Rows from a dataset
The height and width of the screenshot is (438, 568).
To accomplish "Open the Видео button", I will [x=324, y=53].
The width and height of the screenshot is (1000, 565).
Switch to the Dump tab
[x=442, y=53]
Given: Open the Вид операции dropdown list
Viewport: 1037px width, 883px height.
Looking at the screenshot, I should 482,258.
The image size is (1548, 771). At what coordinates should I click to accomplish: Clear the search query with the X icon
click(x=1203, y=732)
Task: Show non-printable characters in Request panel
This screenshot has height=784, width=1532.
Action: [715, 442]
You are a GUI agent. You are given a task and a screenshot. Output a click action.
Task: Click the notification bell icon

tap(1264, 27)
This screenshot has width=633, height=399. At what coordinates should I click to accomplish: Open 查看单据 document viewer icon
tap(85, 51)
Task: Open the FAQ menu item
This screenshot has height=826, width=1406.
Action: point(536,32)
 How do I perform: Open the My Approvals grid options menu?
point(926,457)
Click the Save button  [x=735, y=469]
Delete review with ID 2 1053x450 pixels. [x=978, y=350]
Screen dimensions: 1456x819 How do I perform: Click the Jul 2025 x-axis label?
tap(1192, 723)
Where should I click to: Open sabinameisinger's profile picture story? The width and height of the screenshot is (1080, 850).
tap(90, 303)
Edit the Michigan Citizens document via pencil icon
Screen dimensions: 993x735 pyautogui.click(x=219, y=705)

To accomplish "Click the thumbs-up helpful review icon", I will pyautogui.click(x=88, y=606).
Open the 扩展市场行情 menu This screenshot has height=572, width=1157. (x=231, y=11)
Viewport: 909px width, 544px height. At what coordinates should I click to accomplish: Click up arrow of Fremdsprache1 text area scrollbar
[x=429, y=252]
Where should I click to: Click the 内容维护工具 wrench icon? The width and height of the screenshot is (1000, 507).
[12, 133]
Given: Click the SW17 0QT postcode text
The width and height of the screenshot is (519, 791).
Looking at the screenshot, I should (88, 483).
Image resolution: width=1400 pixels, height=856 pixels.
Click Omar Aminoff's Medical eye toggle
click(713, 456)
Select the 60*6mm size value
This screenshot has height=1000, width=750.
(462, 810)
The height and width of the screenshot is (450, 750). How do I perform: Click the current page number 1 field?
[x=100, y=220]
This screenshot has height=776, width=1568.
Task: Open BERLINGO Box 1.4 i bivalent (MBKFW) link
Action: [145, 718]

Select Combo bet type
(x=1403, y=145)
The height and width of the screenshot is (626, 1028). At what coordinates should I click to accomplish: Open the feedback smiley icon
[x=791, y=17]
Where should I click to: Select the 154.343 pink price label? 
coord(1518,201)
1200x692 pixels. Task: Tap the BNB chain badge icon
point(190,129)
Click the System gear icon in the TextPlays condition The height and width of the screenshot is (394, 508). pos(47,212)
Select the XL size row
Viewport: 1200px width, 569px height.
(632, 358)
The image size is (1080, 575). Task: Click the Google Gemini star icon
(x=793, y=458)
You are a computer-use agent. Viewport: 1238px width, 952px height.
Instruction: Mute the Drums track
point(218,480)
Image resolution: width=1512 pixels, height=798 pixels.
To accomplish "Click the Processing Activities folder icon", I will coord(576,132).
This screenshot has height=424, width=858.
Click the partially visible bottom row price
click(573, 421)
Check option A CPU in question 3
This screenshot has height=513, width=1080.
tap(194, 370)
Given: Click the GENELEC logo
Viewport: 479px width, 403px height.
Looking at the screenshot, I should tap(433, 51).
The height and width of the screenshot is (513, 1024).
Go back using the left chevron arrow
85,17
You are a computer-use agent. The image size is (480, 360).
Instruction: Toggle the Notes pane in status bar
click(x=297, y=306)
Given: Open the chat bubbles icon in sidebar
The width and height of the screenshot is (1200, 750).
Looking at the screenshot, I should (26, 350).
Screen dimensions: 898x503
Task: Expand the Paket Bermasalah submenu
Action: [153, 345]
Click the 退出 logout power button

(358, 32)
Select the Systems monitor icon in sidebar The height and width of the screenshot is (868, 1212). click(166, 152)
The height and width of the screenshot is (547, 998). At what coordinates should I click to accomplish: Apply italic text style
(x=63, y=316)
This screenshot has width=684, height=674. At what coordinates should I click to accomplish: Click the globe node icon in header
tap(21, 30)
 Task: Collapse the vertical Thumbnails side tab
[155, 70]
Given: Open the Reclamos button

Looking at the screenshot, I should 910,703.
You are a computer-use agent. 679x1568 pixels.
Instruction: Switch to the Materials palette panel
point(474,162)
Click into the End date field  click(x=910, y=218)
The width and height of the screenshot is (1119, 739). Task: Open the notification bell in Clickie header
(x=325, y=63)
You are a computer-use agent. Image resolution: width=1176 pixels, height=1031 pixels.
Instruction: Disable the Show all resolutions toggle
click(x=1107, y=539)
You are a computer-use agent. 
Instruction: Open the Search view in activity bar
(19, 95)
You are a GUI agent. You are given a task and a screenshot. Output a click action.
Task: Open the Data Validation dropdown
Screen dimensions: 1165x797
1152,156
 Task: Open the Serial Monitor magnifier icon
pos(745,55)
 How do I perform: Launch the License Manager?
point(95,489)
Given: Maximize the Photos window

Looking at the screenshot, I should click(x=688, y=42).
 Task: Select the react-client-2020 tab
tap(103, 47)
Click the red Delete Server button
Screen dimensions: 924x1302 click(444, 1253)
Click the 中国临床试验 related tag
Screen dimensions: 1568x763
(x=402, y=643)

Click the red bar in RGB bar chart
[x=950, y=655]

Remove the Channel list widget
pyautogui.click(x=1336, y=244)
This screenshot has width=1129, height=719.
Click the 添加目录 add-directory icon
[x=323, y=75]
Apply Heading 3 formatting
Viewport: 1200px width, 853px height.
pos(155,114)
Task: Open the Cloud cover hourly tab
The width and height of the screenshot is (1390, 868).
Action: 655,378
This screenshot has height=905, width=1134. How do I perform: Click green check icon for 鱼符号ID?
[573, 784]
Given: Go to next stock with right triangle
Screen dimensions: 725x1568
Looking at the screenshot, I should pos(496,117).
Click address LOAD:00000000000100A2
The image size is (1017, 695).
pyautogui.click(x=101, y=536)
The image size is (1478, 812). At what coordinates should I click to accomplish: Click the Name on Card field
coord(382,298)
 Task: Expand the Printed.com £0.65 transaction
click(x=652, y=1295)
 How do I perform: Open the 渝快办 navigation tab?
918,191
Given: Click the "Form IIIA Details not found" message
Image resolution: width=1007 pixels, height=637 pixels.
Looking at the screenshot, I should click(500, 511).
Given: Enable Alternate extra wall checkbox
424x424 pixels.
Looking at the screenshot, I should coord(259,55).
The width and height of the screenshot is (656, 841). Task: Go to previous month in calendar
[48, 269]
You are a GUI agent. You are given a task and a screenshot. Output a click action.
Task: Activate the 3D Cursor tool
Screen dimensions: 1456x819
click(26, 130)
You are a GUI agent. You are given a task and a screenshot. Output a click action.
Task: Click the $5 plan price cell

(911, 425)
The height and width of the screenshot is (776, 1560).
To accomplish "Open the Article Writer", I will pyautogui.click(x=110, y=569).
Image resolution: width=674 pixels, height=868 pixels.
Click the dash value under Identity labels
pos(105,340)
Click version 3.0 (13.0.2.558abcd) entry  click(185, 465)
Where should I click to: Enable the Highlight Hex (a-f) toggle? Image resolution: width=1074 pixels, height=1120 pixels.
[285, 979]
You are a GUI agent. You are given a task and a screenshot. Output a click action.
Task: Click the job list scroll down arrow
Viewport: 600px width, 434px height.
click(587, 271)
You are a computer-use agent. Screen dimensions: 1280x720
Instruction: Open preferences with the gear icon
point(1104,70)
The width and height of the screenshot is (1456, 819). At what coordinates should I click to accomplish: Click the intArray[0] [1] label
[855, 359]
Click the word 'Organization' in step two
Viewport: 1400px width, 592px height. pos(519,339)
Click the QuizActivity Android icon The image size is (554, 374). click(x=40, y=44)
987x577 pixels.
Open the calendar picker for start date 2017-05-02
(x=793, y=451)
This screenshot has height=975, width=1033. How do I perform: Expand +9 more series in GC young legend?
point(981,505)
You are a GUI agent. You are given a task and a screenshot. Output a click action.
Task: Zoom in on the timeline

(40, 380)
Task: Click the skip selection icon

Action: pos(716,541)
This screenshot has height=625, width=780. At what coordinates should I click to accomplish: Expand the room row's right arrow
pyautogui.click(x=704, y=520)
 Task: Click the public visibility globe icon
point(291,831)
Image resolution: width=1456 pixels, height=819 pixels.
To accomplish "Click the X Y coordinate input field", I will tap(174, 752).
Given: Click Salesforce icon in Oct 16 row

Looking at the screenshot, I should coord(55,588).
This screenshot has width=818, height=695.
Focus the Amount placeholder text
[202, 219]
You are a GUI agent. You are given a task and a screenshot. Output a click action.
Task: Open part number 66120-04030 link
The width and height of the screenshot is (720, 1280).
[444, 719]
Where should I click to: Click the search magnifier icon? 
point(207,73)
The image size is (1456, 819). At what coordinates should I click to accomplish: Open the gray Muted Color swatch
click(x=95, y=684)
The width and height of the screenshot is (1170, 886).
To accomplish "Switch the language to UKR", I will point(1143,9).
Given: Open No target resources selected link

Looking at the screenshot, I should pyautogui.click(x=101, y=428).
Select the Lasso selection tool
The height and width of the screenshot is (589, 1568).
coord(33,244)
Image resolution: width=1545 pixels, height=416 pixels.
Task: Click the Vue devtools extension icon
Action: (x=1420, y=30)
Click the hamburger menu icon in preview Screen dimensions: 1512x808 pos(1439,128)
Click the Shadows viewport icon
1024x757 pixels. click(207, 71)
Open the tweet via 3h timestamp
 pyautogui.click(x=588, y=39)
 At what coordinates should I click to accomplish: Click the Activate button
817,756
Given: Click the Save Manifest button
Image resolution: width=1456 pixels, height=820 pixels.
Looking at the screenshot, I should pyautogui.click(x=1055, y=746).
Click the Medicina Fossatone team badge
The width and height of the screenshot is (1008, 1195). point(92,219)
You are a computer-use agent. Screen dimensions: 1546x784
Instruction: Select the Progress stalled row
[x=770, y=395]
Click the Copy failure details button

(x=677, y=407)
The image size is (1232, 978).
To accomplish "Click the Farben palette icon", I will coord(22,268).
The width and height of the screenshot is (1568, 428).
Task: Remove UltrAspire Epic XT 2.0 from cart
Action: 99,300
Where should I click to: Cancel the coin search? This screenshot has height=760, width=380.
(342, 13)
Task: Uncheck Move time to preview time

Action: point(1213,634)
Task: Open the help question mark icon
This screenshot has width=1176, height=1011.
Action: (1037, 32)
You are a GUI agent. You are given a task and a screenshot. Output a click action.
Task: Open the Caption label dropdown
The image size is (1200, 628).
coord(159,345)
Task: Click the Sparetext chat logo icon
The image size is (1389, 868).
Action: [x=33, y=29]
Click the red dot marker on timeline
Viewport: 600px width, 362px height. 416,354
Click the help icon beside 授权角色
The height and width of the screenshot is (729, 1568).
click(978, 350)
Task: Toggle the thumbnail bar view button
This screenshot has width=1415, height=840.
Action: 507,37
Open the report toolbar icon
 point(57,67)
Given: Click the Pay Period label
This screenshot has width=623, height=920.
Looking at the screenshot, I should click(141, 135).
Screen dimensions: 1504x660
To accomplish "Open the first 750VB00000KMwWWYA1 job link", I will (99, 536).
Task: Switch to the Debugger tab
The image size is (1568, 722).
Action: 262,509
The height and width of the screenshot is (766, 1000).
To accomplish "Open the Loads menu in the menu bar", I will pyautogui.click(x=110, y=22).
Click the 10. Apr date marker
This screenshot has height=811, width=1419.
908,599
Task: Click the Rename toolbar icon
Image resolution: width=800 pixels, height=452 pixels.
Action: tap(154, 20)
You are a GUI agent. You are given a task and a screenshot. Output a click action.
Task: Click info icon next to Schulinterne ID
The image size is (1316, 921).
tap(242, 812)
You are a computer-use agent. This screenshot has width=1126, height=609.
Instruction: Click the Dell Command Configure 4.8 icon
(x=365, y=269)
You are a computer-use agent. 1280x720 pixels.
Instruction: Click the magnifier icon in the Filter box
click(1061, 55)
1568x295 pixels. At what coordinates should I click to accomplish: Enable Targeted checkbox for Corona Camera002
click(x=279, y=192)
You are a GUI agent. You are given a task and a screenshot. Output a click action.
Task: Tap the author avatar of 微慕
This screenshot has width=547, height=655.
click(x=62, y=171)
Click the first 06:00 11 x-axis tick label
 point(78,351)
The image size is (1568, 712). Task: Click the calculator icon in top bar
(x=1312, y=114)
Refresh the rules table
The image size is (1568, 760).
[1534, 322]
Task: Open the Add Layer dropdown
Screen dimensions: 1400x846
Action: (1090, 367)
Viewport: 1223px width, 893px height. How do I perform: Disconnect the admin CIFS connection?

[Stated exercise] Please update the data from its first line through the line containing "click(x=1203, y=732)", inclusive, replacing "search query" with "search text" and leaving everything else unchanged.

[Correct answer]
The height and width of the screenshot is (438, 568).
To accomplish "Open the Видео button", I will [x=324, y=53].
The width and height of the screenshot is (1000, 565).
Switch to the Dump tab
[x=442, y=53]
Given: Open the Вид операции dropdown list
Viewport: 1037px width, 883px height.
Looking at the screenshot, I should 482,258.
The image size is (1548, 771). At what coordinates should I click to accomplish: Clear the search text with the X icon
click(x=1203, y=732)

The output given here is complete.